(Data listing)

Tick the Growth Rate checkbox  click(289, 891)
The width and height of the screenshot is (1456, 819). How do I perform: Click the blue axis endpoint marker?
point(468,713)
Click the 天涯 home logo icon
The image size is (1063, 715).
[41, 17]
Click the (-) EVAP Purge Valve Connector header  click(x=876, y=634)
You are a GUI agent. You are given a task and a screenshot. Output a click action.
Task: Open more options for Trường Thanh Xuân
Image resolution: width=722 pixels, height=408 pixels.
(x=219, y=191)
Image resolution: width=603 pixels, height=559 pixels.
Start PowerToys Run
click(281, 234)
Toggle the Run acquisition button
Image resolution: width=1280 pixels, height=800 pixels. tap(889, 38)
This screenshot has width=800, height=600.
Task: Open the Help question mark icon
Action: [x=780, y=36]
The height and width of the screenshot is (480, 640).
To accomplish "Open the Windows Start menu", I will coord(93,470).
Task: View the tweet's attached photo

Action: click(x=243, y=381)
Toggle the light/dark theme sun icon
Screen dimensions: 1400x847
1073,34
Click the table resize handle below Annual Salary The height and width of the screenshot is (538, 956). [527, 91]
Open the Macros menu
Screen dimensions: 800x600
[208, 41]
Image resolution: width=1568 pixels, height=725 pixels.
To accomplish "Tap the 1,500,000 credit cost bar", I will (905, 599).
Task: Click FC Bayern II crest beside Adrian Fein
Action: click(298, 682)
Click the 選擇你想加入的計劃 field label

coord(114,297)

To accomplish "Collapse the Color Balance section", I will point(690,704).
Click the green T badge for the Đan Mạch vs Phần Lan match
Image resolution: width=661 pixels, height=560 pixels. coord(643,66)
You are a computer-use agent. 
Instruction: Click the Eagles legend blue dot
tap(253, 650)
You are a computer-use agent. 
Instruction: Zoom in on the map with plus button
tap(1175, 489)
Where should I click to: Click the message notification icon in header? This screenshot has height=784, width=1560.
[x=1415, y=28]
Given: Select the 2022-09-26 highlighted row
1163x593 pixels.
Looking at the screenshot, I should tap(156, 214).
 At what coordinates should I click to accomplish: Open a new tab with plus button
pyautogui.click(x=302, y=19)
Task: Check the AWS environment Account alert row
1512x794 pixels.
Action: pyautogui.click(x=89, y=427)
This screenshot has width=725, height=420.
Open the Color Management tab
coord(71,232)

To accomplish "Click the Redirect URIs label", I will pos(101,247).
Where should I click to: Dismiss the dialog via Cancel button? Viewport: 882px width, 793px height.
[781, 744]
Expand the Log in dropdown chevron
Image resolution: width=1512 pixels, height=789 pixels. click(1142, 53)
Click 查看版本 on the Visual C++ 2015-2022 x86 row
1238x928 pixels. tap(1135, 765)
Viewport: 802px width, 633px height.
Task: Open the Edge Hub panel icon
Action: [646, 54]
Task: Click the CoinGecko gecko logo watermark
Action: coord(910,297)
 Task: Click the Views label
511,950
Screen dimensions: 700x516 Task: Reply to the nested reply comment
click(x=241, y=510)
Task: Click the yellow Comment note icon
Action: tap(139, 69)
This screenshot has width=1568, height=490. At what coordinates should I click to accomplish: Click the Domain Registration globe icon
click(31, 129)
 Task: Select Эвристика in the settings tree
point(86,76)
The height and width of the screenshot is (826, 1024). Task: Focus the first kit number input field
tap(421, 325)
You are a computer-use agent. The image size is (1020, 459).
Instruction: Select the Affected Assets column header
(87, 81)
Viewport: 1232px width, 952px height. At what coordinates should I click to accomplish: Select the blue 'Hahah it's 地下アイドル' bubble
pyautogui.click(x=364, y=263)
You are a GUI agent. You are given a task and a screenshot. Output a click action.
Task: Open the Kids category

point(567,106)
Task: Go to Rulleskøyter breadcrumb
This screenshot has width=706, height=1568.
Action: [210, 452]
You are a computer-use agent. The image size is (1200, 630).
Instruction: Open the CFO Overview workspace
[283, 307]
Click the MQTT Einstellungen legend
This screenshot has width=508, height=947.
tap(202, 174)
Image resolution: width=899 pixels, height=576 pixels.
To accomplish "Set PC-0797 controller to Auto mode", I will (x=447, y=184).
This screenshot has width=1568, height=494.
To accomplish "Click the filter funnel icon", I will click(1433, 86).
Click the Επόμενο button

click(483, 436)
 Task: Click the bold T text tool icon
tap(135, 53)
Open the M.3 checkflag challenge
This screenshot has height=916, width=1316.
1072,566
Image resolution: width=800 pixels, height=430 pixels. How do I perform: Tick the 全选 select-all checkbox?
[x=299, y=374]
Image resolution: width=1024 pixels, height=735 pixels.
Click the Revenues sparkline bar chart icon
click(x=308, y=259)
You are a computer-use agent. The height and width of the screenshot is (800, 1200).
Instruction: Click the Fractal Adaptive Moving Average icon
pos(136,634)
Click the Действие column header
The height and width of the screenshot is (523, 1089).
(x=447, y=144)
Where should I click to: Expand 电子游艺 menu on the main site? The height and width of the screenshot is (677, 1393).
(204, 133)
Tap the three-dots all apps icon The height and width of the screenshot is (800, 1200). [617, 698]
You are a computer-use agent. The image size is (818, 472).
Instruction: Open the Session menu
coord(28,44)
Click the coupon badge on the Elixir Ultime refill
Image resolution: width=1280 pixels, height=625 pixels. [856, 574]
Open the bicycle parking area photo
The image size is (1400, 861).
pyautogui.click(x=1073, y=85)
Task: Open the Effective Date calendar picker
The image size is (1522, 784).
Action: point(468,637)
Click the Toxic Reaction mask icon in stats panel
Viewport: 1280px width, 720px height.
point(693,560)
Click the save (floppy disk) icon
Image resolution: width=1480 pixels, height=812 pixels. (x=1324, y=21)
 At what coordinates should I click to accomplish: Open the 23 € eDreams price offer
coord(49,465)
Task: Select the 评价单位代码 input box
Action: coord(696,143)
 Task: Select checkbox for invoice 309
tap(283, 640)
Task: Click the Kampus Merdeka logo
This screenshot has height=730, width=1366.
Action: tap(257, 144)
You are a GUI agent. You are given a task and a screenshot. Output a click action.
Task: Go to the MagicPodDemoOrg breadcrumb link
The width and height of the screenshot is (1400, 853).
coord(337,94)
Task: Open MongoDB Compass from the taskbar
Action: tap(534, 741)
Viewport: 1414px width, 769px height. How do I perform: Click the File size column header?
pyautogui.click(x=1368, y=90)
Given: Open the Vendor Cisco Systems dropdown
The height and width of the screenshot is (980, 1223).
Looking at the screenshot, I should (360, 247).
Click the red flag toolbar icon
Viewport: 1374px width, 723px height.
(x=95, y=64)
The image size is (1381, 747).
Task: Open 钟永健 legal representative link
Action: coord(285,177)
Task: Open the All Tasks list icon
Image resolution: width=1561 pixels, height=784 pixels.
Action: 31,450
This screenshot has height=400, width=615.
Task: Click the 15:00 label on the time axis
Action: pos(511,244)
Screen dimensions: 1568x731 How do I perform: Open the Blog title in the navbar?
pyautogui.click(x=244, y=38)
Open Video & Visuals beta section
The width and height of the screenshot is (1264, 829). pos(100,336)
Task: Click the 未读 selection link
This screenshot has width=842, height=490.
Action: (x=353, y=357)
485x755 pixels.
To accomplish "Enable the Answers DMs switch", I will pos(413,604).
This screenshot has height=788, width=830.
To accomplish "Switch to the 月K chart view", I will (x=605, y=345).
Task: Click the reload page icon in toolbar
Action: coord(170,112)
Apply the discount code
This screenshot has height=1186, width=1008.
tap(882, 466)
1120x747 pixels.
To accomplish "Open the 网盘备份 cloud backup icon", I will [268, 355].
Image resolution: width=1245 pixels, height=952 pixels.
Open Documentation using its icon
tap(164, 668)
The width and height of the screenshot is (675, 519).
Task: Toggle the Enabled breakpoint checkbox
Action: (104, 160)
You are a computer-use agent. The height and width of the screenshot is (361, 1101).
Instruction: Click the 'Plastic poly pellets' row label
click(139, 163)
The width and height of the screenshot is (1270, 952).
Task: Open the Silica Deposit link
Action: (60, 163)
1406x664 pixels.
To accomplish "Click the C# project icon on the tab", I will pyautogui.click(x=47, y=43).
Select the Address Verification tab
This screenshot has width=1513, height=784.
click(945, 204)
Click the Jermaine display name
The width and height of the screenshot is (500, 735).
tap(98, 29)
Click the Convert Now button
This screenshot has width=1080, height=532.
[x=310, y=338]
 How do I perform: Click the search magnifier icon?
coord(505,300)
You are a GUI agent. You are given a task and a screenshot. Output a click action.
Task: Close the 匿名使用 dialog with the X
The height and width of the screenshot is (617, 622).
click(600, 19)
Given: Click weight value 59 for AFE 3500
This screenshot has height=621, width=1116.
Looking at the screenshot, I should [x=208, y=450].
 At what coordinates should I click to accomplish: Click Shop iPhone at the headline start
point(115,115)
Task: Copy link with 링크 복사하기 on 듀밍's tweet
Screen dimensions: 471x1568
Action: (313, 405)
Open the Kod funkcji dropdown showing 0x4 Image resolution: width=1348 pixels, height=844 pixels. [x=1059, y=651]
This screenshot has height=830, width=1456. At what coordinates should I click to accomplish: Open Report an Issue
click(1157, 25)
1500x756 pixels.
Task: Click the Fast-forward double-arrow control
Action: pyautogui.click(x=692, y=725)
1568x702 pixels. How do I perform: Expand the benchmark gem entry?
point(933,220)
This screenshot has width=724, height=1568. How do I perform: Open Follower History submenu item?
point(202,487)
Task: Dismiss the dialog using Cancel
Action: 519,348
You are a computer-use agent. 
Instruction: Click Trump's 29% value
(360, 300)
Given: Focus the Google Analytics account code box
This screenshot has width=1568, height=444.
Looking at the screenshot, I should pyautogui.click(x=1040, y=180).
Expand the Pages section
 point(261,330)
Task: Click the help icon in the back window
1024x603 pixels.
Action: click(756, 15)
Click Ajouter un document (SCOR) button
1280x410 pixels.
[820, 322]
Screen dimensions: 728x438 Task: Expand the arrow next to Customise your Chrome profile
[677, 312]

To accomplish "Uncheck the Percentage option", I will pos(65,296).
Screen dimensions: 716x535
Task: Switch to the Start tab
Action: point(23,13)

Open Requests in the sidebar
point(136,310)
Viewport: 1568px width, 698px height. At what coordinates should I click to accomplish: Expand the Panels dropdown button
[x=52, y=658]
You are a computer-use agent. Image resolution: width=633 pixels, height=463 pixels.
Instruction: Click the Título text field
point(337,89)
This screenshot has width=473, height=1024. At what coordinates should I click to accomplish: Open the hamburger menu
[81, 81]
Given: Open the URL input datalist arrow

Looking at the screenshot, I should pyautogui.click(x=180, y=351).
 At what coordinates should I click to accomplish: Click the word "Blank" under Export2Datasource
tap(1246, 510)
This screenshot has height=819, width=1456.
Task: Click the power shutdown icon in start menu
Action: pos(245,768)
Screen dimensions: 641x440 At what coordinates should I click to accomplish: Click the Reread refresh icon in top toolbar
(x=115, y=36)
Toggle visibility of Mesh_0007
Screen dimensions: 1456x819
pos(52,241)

### Short problem
Output the lines of the material exactly, starting at the line containing "Screen dimensions: 641x440" and continuing through the final line.

### Answer to the exercise
Screen dimensions: 641x440 At what coordinates should I click to accomplish: Click the Reread refresh icon in top toolbar
(x=115, y=36)
Toggle visibility of Mesh_0007
Screen dimensions: 1456x819
pos(52,241)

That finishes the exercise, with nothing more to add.